What you are asked to do:
The full listing, copied exactly and free of pictures, is the expected reply.

☆ ☆ ☆ ☆ ☆

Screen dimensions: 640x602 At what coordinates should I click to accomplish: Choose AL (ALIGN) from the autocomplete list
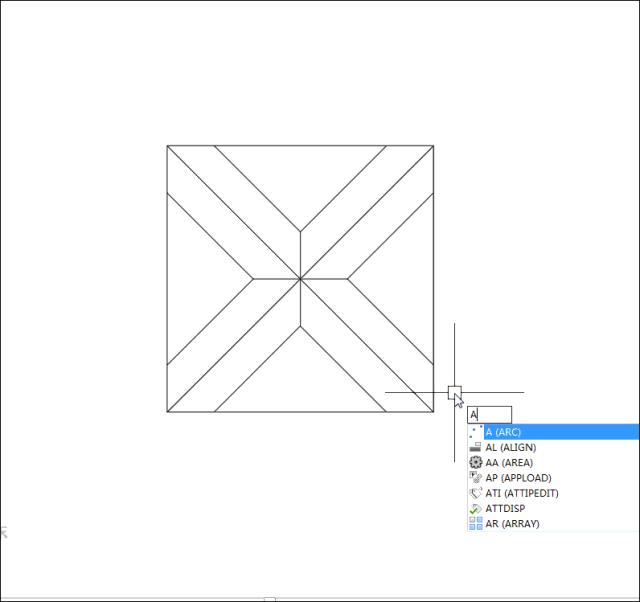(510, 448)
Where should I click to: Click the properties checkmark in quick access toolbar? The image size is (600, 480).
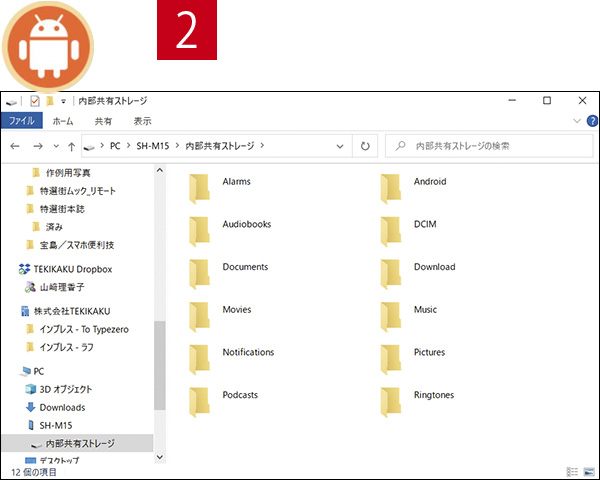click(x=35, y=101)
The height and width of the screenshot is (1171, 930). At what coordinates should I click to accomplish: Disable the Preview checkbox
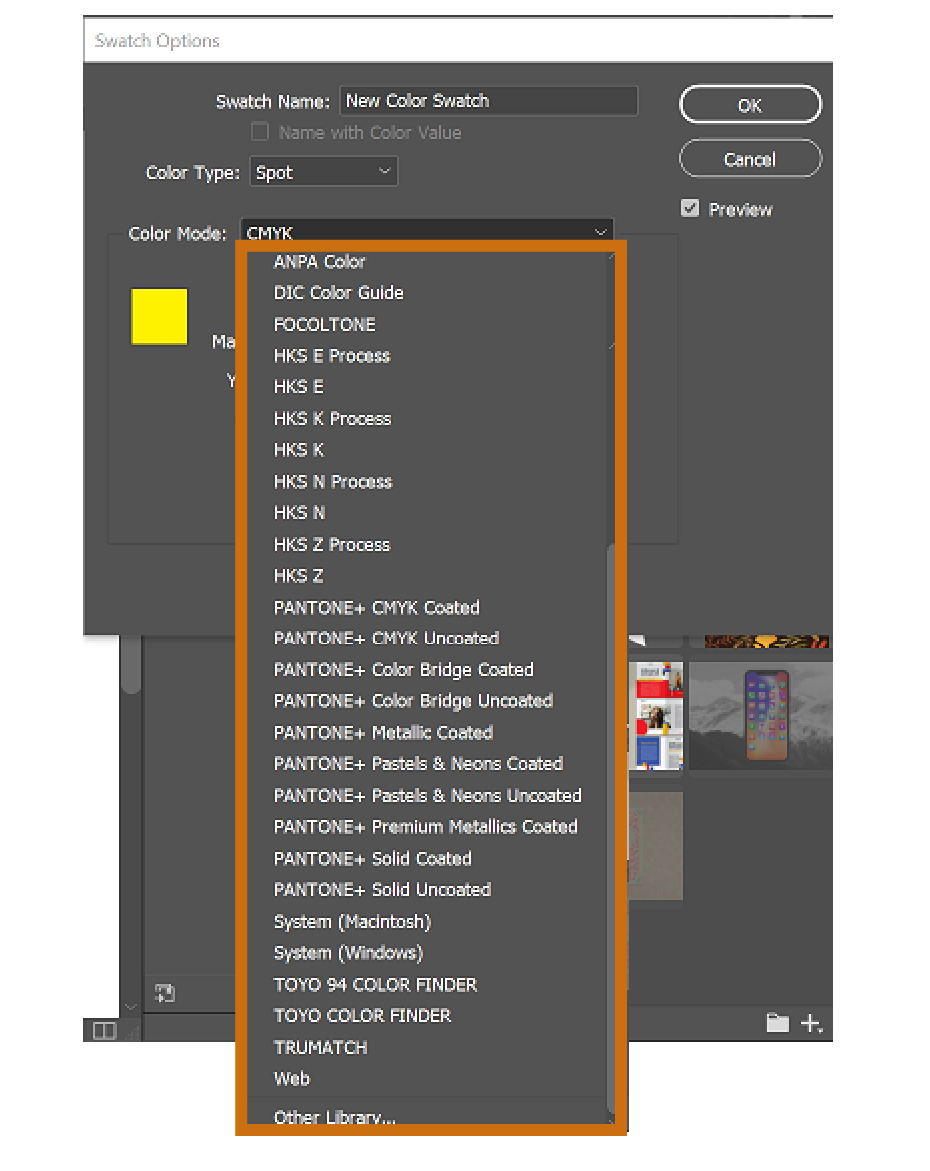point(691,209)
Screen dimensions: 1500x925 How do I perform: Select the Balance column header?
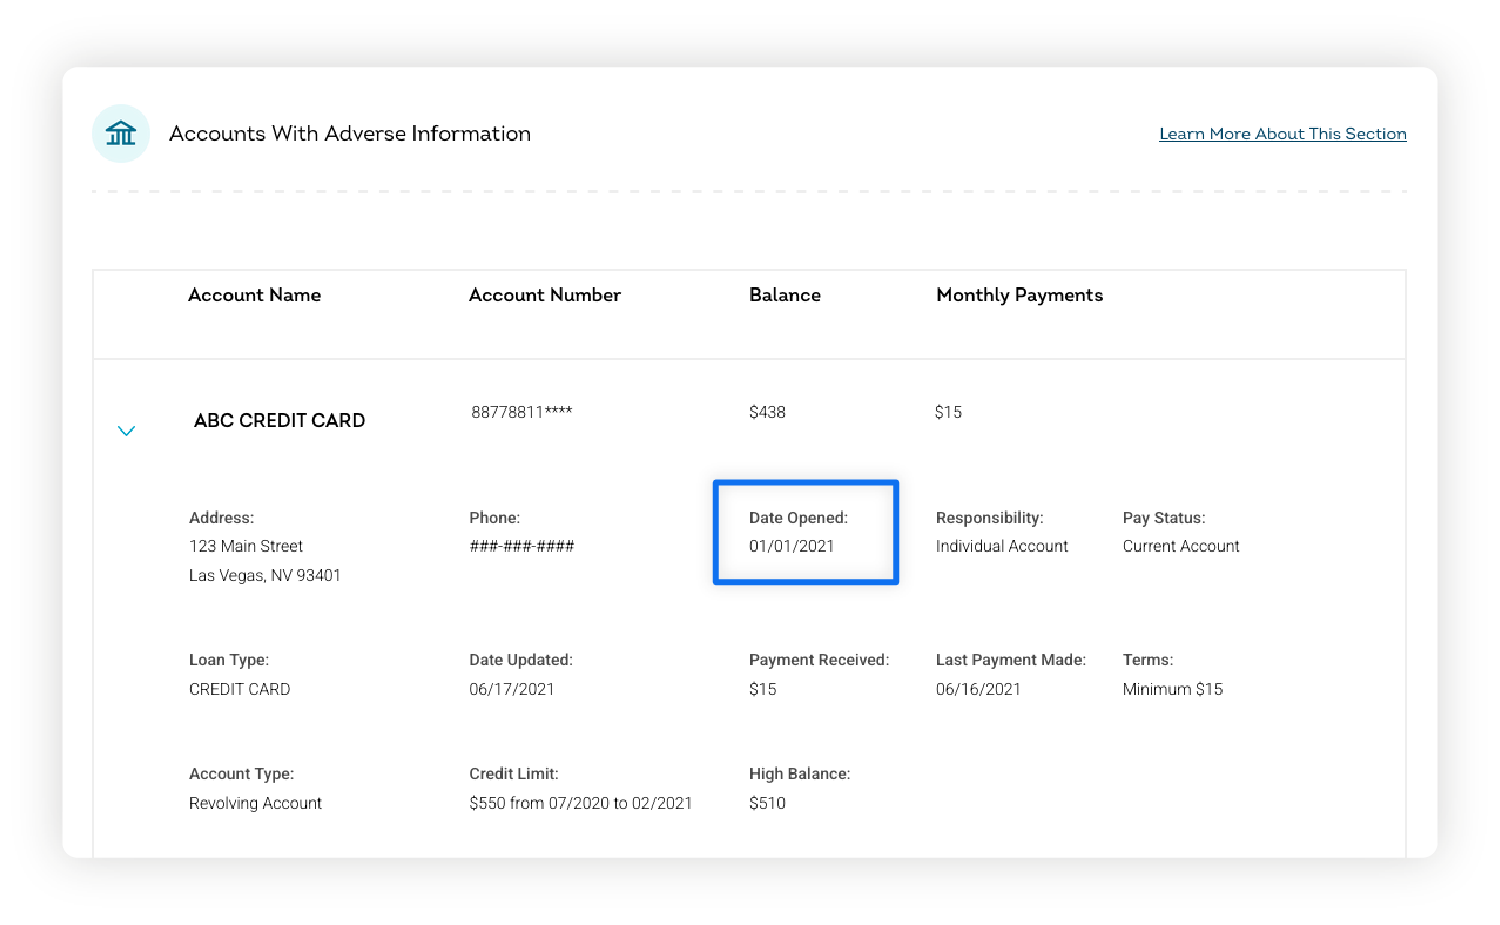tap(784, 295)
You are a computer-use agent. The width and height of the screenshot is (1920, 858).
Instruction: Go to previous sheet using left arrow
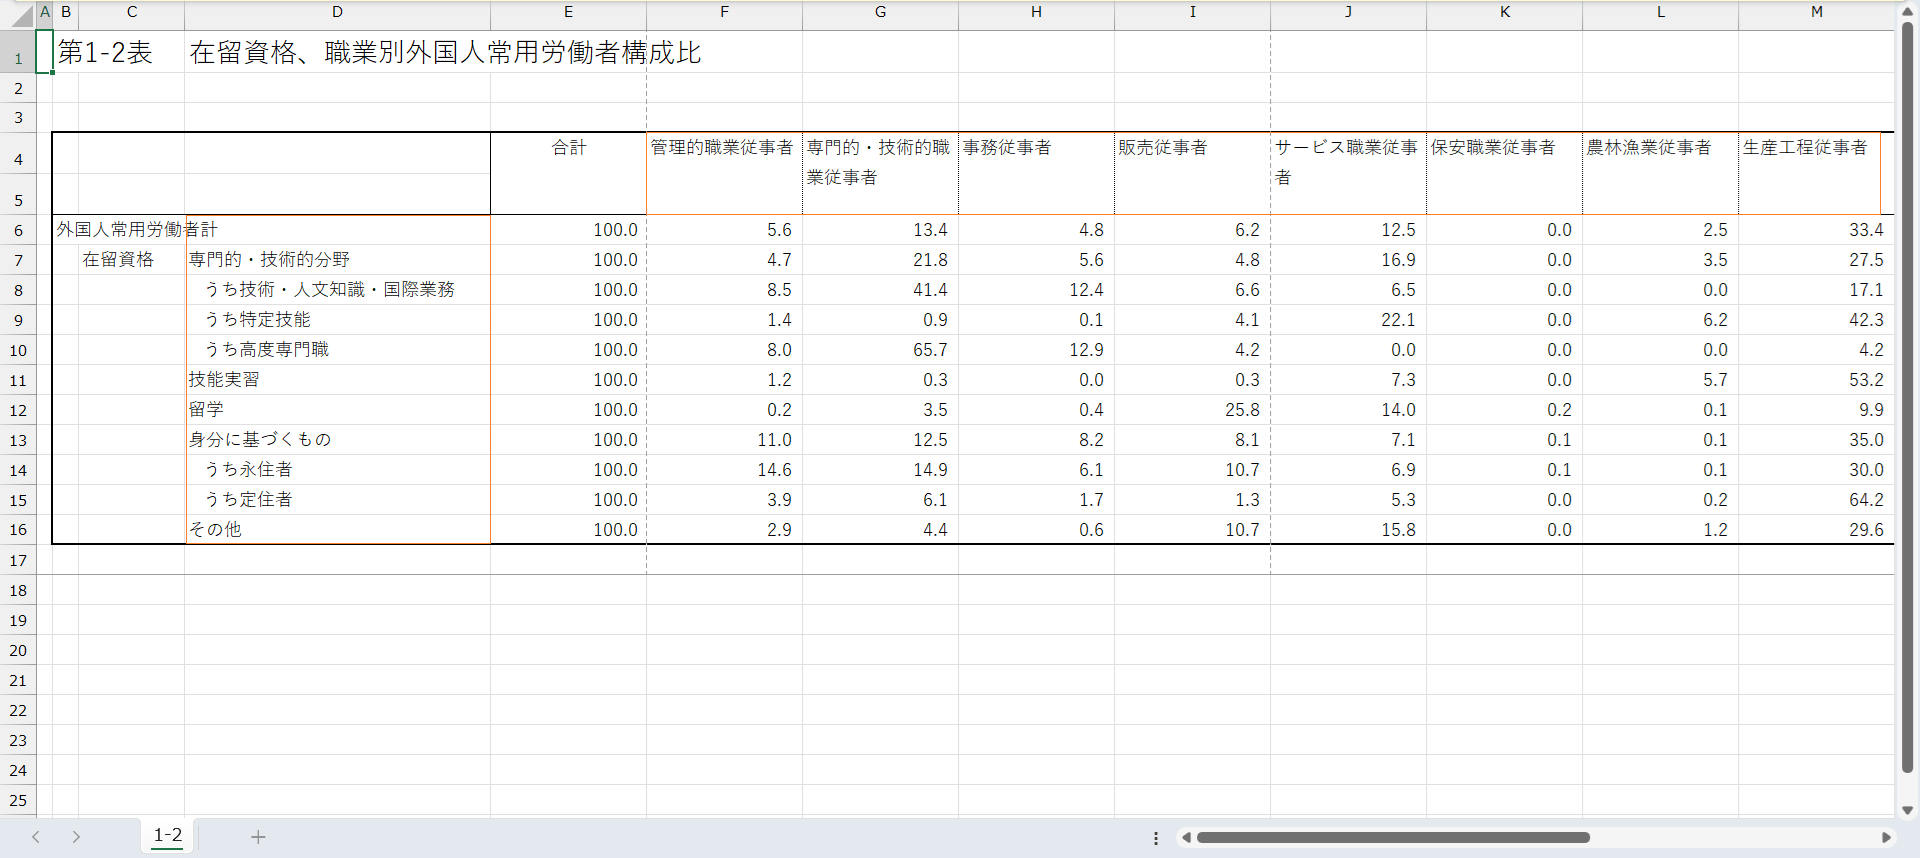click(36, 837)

☆ ☆ ☆ ☆ ☆

Solution to this task:
Screen dimensions: 640x602 At what coordinates should I click to accomplish: Choose AL (ALIGN) from the autocomplete list
(510, 448)
Where should I click to: Click the properties checkmark in quick access toolbar? The image size is (600, 480).
click(x=35, y=101)
The height and width of the screenshot is (1171, 930). At what coordinates should I click to accomplish: Disable the Preview checkbox
point(691,209)
Screen dimensions: 1500x925 How do I perform: Select the Balance column header?
tap(784, 295)
You are a computer-use agent. The width and height of the screenshot is (1920, 858).
Instruction: Go to previous sheet using left arrow
click(36, 837)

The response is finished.